What’s Behind the Mask: Understanding Masked Graph Modeling for Graph Autoencoders (KDD 2023)
MaskGAE: Masked Graph Modeling Meets Graph Autoencoders (arXiv 2022)Jintang Li, Ruofan Wu, Wangbin Sun, Liang Chen, Sheng Tian, Liang Zhu, Changhua Meng, Zibin Zheng, Weiqiang Wang
This repository is an official PyTorch implementation of MaskGAE.
Fig. 1. MaskGAE framework and masking strategies.

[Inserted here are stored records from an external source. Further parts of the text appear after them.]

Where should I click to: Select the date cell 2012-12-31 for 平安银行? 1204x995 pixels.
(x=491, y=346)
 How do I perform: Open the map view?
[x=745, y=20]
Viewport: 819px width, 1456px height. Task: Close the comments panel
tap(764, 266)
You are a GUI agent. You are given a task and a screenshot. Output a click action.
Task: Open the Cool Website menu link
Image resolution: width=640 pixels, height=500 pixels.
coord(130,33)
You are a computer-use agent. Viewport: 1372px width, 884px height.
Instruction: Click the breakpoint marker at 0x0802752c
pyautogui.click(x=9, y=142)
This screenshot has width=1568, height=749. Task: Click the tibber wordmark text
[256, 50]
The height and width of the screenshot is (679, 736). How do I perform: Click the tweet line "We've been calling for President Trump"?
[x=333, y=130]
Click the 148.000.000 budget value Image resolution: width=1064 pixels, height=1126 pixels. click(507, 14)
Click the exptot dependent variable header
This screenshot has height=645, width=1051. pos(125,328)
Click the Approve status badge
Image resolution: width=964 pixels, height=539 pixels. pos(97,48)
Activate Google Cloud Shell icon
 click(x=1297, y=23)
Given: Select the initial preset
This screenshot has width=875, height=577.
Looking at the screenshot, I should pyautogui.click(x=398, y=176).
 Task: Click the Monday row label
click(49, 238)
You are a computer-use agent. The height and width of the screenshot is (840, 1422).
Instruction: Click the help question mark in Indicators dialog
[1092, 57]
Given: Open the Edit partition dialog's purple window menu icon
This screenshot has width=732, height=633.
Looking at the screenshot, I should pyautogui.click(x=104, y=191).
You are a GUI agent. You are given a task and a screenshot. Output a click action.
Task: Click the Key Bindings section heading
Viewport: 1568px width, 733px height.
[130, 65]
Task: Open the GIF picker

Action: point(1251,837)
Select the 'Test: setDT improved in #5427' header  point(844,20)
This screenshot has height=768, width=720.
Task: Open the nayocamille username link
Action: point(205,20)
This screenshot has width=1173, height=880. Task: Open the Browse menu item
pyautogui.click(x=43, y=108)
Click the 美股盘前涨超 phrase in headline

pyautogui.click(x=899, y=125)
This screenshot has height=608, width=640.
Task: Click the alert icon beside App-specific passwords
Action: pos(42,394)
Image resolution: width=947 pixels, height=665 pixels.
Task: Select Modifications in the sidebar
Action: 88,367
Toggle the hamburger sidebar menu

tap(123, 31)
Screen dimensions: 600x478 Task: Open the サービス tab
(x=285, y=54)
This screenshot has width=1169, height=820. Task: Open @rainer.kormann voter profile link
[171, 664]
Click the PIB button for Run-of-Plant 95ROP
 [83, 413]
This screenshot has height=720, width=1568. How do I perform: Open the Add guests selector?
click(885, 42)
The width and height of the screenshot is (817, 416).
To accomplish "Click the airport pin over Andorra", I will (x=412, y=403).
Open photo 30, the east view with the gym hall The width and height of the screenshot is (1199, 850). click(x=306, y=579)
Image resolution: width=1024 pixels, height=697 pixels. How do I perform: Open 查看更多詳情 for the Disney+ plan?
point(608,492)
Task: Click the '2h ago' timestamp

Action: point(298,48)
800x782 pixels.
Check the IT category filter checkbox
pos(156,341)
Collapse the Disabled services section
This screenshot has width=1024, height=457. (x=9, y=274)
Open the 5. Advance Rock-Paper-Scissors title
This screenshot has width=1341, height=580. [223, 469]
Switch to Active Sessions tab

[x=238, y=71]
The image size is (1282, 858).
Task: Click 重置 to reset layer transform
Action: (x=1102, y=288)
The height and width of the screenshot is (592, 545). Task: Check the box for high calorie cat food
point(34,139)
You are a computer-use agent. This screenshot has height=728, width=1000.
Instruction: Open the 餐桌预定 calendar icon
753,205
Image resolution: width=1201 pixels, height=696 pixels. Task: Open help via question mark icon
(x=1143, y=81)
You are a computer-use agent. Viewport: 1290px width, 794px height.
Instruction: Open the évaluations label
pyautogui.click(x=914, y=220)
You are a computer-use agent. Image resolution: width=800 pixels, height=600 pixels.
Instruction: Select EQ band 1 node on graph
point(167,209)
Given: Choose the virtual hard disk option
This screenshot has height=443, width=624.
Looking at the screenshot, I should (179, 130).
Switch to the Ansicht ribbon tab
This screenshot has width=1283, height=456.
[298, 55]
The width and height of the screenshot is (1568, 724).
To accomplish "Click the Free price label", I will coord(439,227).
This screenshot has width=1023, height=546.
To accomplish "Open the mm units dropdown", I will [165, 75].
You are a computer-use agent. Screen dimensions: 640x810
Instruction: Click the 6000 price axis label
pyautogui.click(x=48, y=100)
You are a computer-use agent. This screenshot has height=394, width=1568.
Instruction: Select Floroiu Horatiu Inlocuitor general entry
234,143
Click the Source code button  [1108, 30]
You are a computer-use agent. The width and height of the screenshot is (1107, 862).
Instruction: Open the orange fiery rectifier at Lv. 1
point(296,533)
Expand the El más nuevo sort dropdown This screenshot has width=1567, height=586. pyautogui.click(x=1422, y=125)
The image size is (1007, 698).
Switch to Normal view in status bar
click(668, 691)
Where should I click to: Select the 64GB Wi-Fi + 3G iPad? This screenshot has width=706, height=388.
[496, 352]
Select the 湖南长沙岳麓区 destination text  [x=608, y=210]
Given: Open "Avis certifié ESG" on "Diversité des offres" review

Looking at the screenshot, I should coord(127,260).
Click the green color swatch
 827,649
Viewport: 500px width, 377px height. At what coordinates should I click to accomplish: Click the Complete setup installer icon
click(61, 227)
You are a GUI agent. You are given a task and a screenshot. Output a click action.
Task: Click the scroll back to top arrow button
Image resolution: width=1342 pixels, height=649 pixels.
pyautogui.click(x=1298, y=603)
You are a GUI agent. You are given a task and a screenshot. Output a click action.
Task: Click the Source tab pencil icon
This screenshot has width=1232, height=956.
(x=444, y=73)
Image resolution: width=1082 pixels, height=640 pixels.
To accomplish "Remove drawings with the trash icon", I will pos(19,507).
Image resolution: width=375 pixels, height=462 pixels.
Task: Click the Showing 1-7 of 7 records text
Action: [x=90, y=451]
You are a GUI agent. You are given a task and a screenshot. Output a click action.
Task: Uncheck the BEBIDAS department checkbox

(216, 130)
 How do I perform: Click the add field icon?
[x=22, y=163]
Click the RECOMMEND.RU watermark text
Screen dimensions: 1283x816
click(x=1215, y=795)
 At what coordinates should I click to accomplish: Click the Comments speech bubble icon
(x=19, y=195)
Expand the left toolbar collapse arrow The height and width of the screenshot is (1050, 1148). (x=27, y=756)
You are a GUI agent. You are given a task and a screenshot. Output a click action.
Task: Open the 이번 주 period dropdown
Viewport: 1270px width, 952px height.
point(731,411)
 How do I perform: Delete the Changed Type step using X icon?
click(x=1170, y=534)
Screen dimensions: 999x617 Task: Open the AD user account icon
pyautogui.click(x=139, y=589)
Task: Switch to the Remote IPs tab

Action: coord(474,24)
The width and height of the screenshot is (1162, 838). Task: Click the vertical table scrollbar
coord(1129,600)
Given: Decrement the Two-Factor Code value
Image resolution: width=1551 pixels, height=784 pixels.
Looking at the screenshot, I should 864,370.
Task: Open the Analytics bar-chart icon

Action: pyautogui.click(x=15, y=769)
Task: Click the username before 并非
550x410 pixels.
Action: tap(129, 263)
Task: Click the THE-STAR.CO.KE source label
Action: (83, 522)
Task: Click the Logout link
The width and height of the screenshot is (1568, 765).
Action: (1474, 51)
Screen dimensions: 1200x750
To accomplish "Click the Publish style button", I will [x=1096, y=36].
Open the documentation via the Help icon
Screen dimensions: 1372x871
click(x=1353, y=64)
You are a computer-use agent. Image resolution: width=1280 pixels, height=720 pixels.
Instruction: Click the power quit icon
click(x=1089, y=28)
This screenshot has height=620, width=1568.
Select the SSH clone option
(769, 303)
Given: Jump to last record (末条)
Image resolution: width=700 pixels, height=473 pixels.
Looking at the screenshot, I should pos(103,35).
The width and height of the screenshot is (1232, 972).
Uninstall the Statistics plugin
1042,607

The last years have witnessed the emergence of a promising self-supervised learning strategy, referred to as masked autoencoding. However, there is a lack of theoretical understanding of how masking matters on graph autoencoders (GAEs). In this work, we present masked graph autoencoder (MaskGAE), a self-supervised learning framework for graph-structured data. Different from standard GAEs, MaskGAE adopts masked graph modeling (MGM) as a principled pretext task - masking a portion of edges and attempting to reconstruct the missing part with partially visible, unmasked graph structure. To understand whether MGM can help GAEs learn better representations, we provide both theoretical and empirical evidence to comprehensively justify the benefits of this pretext task. Theoretically, we establish close connections between GAEs and contrastive learning, showing that MGM significantly improves the self-supervised learning scheme of GAEs. Empirically, we conduct extensive experiments on a variety of graph benchmarks, demonstrating the superiority of MaskGAE over several state-of-the-arts on both link prediction and node classification tasks.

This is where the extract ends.